馬車を拾うことができた四人は、首都のすぐそばの街道沿いの宿で二日目の夜を過ごした。
「ただ、ポリシア内の抵抗組織を警戒しているわりには、警察や統治軍の監視は緩い。あの戦争から二年近くが経ち、最北部の抵抗勢力以外は静かにしているから、そろそろ監視体制に緩みが出てきているのよ。いくら戦争に勝ったからといって、いつまでも併合した国の一挙手一投足を監視するのは、コストも人員も膨れ上がる。そして思った以上に、ポリシアの冬は厳しく長かった。鉱山を手に入れたアンデは私たちの資源を手に入れたけれど、それを自国や近隣諸国に輸出するまでの力がまだあまりないの。だから、そちらに人をとられがちなのね」
ユーラの説明は詳細で、この一年間離れていた祖国の状況の大体を把握することができた。

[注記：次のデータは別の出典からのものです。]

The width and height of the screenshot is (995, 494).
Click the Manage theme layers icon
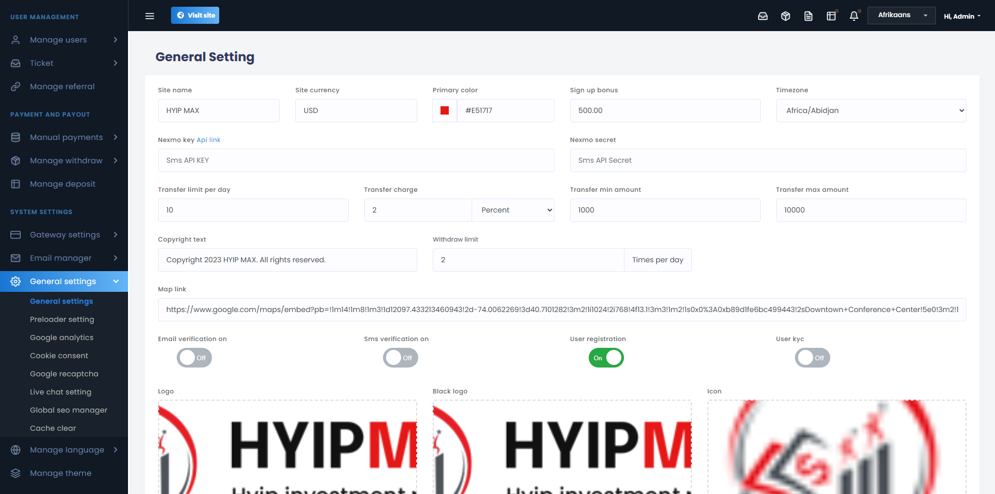(x=16, y=473)
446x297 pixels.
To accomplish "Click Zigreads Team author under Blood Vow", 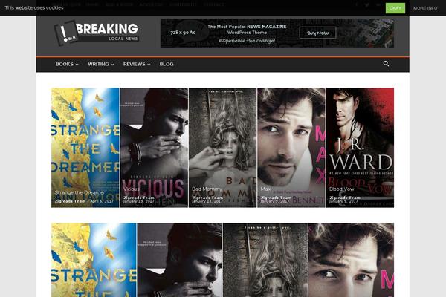I will click(344, 198).
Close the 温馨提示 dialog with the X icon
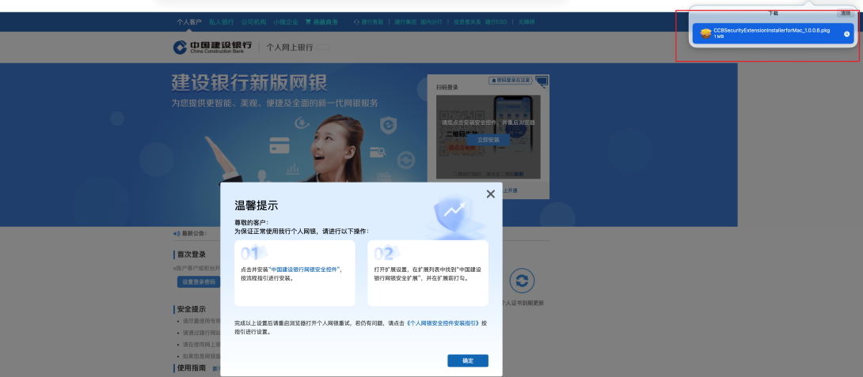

翌日、一行は無事首都へ入ることができた。石造の街並み。行き交う人々の様子。あの日と何も変わっていないように見えるのに、そこかしこにはアンデの旗が翻っていた。
そして、アンデの統治兵たちの姿も頻繁に見られた。
四人で行動してきたが、首都に入ったのち二人はそっと離れていった。そして、ユーラとアイリスだけになっていた。
「彼女たちは……?」
「人数が多ければ目立ってしまうから。大丈夫よ。彼女たちは訓練されているから」
アイリスは自分が捕虜としてここから連れて行かれた日を思い返していた。
それがこの地の最後だったから。また、再びここに戻れることは、あまり考えていなかった、というより考えないようにしていたのだ。希望を持てば辛さが増すだけだった。
――あの日、首都が陥落した日。
アイリスは地下神殿にいた。文化的にもこの国で価値があるとされている物を守らねば、そう思っていた。しかし、崇拝の対象は、敗戦国となり他国に統治されれば、破壊されるだろうと予想していた。
地下に潜り、どれくらいが経ったのだろう。いつしか地鳴りのように響いていた砲弾の音が止んでいた。
終わったのか――。誰もがそう感じ始めていたとき、地下への扉が開いた。そこに差し込むのは眩しい光で、朝が来ていたことを知った。
戦争は、首都への攻撃は、突如として始まり、突如として終わったのだ。
南部の国境を越えて、いくつかの街がアンデに攻撃されたと首都が報せを受けてからのアンデ軍の進軍は想像以上に速かった。迎え撃つ間もない程であったのだ。
アンデの兵士が地下神殿に入り込んできて、その場に居たものを全員中央に集めた。そして、避難させていた物を検分し始めた。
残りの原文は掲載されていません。